Private equity-owned Sedgwick Claims Management Services Inc, one of the largest U.S. providers of claims services, is exploring a sale that could value it at more than $2 billion, according to four people familiar with the matter.
Sedgwick, which was acquired by Stone Point Capital LLC and Hellman & Friedman LLC in 2010 for about $1.1 billion, has approached a small group of private equity buyers to gauge their interest, the people said on Friday.
Sedgwick has annual earnings before interest, taxes, depreciation and amortization of a little over $200 million, and its owners are seeking 12 times that amount in a sale, one of the people added.
The sources asked not be identified because the matter is confidential. Sedgwick and Hellman & Freidman declined to comment, while Stone Point did not respond to a request for comment.

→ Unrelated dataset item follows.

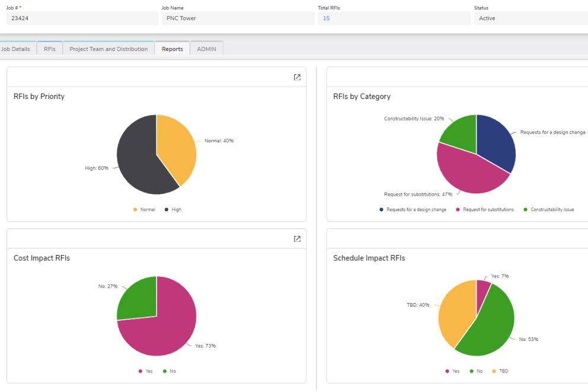
Task: Open expand icon on RFIs by Priority card
Action: pos(297,77)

Founded in 1969, Memphis, Tennessee-based Sedgwick is major provider of claims processing and productivity management services specializing in workers’ compensation, disability, automobile and professional liability, warranty and credit card claims services, and healthcare.
As a service provider to the insurance industry, Sedgwick has fairly stable earnings thanks to the high switching costs faced by customers, a stable cost structure and the lack of exposure to insurance underwriting risk, Moody’s Investors Service Inc said earlier this year.
Sedgwick last changed ownership in May 2010, when Stone Point and Hellman & Friedman, together with the company’s management, acquired it from Fidelity National Financial Inc , Thomas H. Lee Partners LP, Evercore Capital Partners and other minority shareholders.
The U.S. claims processing sector has seen a wave of private equity deals in the last two years as claims activity improves amid a modest economic recovery.
In October, Apax Partners LLP agreed to buy One Call Care Management Inc, a medical cost containment services company, and Align Networks Inc, a provider of workers’ compensation physical medicine programs, to merge the two in a deal approaching $3 billion.
This followed KKR & Co LP’s $1.1 billion acquisition of car and property claims software company Mitchell International Inc, which was announced in September.